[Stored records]
=== Section Start ===
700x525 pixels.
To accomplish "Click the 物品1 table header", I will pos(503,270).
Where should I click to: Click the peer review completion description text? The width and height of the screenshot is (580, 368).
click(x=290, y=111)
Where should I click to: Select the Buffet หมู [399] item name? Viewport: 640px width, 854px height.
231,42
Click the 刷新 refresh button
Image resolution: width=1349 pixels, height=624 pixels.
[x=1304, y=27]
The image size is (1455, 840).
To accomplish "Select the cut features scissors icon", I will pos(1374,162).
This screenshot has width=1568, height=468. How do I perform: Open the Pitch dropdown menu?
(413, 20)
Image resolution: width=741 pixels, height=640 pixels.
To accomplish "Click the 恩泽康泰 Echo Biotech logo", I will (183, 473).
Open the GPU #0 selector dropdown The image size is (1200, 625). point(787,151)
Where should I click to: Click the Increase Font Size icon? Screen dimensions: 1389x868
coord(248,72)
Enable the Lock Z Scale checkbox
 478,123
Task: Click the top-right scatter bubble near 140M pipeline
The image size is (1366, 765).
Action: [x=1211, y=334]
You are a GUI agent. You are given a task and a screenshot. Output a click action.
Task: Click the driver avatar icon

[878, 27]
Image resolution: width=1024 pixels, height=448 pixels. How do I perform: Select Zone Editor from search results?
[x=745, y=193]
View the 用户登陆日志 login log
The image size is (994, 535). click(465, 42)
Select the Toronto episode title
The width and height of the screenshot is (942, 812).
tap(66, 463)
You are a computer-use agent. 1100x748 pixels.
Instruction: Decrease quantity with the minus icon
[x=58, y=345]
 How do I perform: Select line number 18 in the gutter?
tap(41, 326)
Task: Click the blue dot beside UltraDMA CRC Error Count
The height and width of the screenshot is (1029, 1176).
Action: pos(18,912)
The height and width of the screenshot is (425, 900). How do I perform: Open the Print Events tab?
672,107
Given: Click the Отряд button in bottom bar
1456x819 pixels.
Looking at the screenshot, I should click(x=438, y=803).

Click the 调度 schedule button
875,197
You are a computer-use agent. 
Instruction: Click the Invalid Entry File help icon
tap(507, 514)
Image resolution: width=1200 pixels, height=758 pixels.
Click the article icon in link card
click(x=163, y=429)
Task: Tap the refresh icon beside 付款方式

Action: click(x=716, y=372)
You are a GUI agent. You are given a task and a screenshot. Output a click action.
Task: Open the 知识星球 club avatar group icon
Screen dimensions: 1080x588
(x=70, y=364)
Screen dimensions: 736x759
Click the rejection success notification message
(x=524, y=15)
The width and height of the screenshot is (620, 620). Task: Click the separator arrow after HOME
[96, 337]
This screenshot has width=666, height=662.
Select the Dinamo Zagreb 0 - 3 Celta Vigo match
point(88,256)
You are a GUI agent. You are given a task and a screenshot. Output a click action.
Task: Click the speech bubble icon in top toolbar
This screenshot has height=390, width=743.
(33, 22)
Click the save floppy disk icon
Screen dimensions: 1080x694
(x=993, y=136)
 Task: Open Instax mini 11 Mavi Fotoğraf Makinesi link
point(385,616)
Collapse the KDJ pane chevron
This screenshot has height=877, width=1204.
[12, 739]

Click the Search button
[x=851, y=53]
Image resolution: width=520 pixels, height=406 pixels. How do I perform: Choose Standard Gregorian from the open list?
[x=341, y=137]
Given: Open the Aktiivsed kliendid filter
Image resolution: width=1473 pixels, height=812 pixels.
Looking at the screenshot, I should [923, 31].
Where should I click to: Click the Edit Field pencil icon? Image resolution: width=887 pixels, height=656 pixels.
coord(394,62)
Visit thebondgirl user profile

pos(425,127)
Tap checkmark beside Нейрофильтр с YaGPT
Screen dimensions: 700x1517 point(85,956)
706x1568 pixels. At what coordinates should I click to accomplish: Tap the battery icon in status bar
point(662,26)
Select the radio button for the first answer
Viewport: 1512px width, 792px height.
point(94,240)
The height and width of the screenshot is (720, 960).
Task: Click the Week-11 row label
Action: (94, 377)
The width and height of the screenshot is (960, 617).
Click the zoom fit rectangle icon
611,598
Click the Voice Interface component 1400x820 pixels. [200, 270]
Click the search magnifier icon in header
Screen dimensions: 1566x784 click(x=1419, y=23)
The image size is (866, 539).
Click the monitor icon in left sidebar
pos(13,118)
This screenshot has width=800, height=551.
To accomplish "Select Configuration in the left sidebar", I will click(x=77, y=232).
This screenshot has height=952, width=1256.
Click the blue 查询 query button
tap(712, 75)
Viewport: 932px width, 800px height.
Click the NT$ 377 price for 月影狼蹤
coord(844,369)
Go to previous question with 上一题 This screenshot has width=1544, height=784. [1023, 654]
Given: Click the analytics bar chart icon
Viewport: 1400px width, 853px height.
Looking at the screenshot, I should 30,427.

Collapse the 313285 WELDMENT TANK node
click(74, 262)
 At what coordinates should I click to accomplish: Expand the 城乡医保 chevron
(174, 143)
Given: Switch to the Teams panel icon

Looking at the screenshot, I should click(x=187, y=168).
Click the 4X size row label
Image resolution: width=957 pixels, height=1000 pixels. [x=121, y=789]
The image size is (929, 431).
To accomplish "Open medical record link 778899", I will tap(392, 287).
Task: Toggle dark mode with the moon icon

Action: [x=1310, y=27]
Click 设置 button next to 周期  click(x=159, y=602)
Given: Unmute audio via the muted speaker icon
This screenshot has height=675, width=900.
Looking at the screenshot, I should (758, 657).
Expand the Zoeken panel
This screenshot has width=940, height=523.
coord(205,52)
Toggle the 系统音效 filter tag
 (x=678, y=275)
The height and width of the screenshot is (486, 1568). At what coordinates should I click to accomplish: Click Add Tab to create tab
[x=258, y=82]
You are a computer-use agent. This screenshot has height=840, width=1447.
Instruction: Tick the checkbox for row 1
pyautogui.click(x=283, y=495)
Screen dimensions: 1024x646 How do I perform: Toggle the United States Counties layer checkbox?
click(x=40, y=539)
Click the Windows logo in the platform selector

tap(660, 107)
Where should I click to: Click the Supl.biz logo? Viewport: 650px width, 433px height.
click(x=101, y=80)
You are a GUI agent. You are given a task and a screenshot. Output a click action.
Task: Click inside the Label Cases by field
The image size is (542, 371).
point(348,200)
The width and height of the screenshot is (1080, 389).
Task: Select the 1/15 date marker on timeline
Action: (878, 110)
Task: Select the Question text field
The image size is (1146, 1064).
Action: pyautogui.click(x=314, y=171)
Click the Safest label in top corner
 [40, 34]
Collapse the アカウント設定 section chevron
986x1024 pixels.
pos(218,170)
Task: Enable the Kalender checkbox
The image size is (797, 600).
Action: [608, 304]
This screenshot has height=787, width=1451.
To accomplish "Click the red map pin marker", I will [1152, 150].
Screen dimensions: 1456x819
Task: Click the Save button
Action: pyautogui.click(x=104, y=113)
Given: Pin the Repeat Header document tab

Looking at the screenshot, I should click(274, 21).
=== Section End ===
## ASSIGNED TASK:
Output the records in full, keeping them exactly as they are.

## ANSWER SPACE:
700x525 pixels.
To accomplish "Click the 物品1 table header", I will pos(503,270).
Where should I click to: Click the peer review completion description text? The width and height of the screenshot is (580, 368).
click(x=290, y=111)
Where should I click to: Select the Buffet หมู [399] item name? Viewport: 640px width, 854px height.
231,42
Click the 刷新 refresh button
Image resolution: width=1349 pixels, height=624 pixels.
[x=1304, y=27]
The image size is (1455, 840).
To accomplish "Select the cut features scissors icon", I will pos(1374,162).
This screenshot has width=1568, height=468. How do I perform: Open the Pitch dropdown menu?
(413, 20)
Image resolution: width=741 pixels, height=640 pixels.
To accomplish "Click the 恩泽康泰 Echo Biotech logo", I will (183, 473).
Open the GPU #0 selector dropdown The image size is (1200, 625). point(787,151)
Where should I click to: Click the Increase Font Size icon? Screen dimensions: 1389x868
coord(248,72)
Enable the Lock Z Scale checkbox
 478,123
Task: Click the top-right scatter bubble near 140M pipeline
The image size is (1366, 765).
Action: [x=1211, y=334]
You are a GUI agent. You are given a task and a screenshot. Output a click action.
Task: Click the driver avatar icon

[878, 27]
Image resolution: width=1024 pixels, height=448 pixels. How do I perform: Select Zone Editor from search results?
[x=745, y=193]
View the 用户登陆日志 login log
The image size is (994, 535). click(465, 42)
Select the Toronto episode title
The width and height of the screenshot is (942, 812).
tap(66, 463)
You are a computer-use agent. 1100x748 pixels.
Instruction: Decrease quantity with the minus icon
[x=58, y=345]
 How do I perform: Select line number 18 in the gutter?
tap(41, 326)
Task: Click the blue dot beside UltraDMA CRC Error Count
The height and width of the screenshot is (1029, 1176).
Action: pos(18,912)
The height and width of the screenshot is (425, 900). How do I perform: Open the Print Events tab?
672,107
Given: Click the Отряд button in bottom bar
1456x819 pixels.
Looking at the screenshot, I should click(x=438, y=803).

Click the 调度 schedule button
875,197
You are a computer-use agent. 
Instruction: Click the Invalid Entry File help icon
tap(507, 514)
Image resolution: width=1200 pixels, height=758 pixels.
Click the article icon in link card
click(x=163, y=429)
Task: Tap the refresh icon beside 付款方式

Action: click(x=716, y=372)
You are a GUI agent. You are given a task and a screenshot. Output a click action.
Task: Open the 知识星球 club avatar group icon
Screen dimensions: 1080x588
(x=70, y=364)
Screen dimensions: 736x759
Click the rejection success notification message
(x=524, y=15)
The width and height of the screenshot is (620, 620). Task: Click the separator arrow after HOME
[96, 337]
This screenshot has width=666, height=662.
Select the Dinamo Zagreb 0 - 3 Celta Vigo match
point(88,256)
You are a GUI agent. You are given a task and a screenshot. Output a click action.
Task: Click the speech bubble icon in top toolbar
This screenshot has height=390, width=743.
(33, 22)
Click the save floppy disk icon
Screen dimensions: 1080x694
(x=993, y=136)
 Task: Open Instax mini 11 Mavi Fotoğraf Makinesi link
point(385,616)
Collapse the KDJ pane chevron
This screenshot has height=877, width=1204.
[12, 739]

Click the Search button
[x=851, y=53]
Image resolution: width=520 pixels, height=406 pixels. How do I perform: Choose Standard Gregorian from the open list?
[x=341, y=137]
Given: Open the Aktiivsed kliendid filter
Image resolution: width=1473 pixels, height=812 pixels.
Looking at the screenshot, I should [923, 31].
Where should I click to: Click the Edit Field pencil icon? Image resolution: width=887 pixels, height=656 pixels.
coord(394,62)
Visit thebondgirl user profile

pos(425,127)
Tap checkmark beside Нейрофильтр с YaGPT
Screen dimensions: 700x1517 point(85,956)
706x1568 pixels. At what coordinates should I click to accomplish: Tap the battery icon in status bar
point(662,26)
Select the radio button for the first answer
Viewport: 1512px width, 792px height.
point(94,240)
The height and width of the screenshot is (720, 960).
Task: Click the Week-11 row label
Action: (94, 377)
The width and height of the screenshot is (960, 617).
Click the zoom fit rectangle icon
611,598
Click the Voice Interface component 1400x820 pixels. [200, 270]
Click the search magnifier icon in header
Screen dimensions: 1566x784 click(x=1419, y=23)
The image size is (866, 539).
Click the monitor icon in left sidebar
pos(13,118)
This screenshot has width=800, height=551.
To accomplish "Select Configuration in the left sidebar", I will click(x=77, y=232).
This screenshot has height=952, width=1256.
Click the blue 查询 query button
tap(712, 75)
Viewport: 932px width, 800px height.
Click the NT$ 377 price for 月影狼蹤
coord(844,369)
Go to previous question with 上一题 This screenshot has width=1544, height=784. [1023, 654]
Given: Click the analytics bar chart icon
Viewport: 1400px width, 853px height.
Looking at the screenshot, I should 30,427.

Collapse the 313285 WELDMENT TANK node
click(74, 262)
 At what coordinates should I click to accomplish: Expand the 城乡医保 chevron
(174, 143)
Given: Switch to the Teams panel icon

Looking at the screenshot, I should click(x=187, y=168).
Click the 4X size row label
Image resolution: width=957 pixels, height=1000 pixels. [x=121, y=789]
The image size is (929, 431).
To accomplish "Open medical record link 778899", I will tap(392, 287).
Task: Toggle dark mode with the moon icon

Action: [x=1310, y=27]
Click 设置 button next to 周期  click(x=159, y=602)
Given: Unmute audio via the muted speaker icon
This screenshot has height=675, width=900.
Looking at the screenshot, I should (758, 657).
Expand the Zoeken panel
This screenshot has width=940, height=523.
coord(205,52)
Toggle the 系统音效 filter tag
 (x=678, y=275)
The height and width of the screenshot is (486, 1568). At what coordinates should I click to accomplish: Click Add Tab to create tab
[x=258, y=82]
You are a computer-use agent. This screenshot has height=840, width=1447.
Instruction: Tick the checkbox for row 1
pyautogui.click(x=283, y=495)
Screen dimensions: 1024x646 How do I perform: Toggle the United States Counties layer checkbox?
click(x=40, y=539)
Click the Windows logo in the platform selector

tap(660, 107)
Where should I click to: Click the Supl.biz logo? Viewport: 650px width, 433px height.
click(x=101, y=80)
You are a GUI agent. You are given a task and a screenshot. Output a click action.
Task: Click inside the Label Cases by field
The image size is (542, 371).
point(348,200)
The width and height of the screenshot is (1080, 389).
Task: Select the 1/15 date marker on timeline
Action: (878, 110)
Task: Select the Question text field
The image size is (1146, 1064).
Action: pyautogui.click(x=314, y=171)
Click the Safest label in top corner
 [40, 34]
Collapse the アカウント設定 section chevron
986x1024 pixels.
pos(218,170)
Task: Enable the Kalender checkbox
The image size is (797, 600).
Action: [608, 304]
This screenshot has height=787, width=1451.
To accomplish "Click the red map pin marker", I will [1152, 150].
Screen dimensions: 1456x819
Task: Click the Save button
Action: pyautogui.click(x=104, y=113)
Given: Pin the Repeat Header document tab

Looking at the screenshot, I should click(274, 21).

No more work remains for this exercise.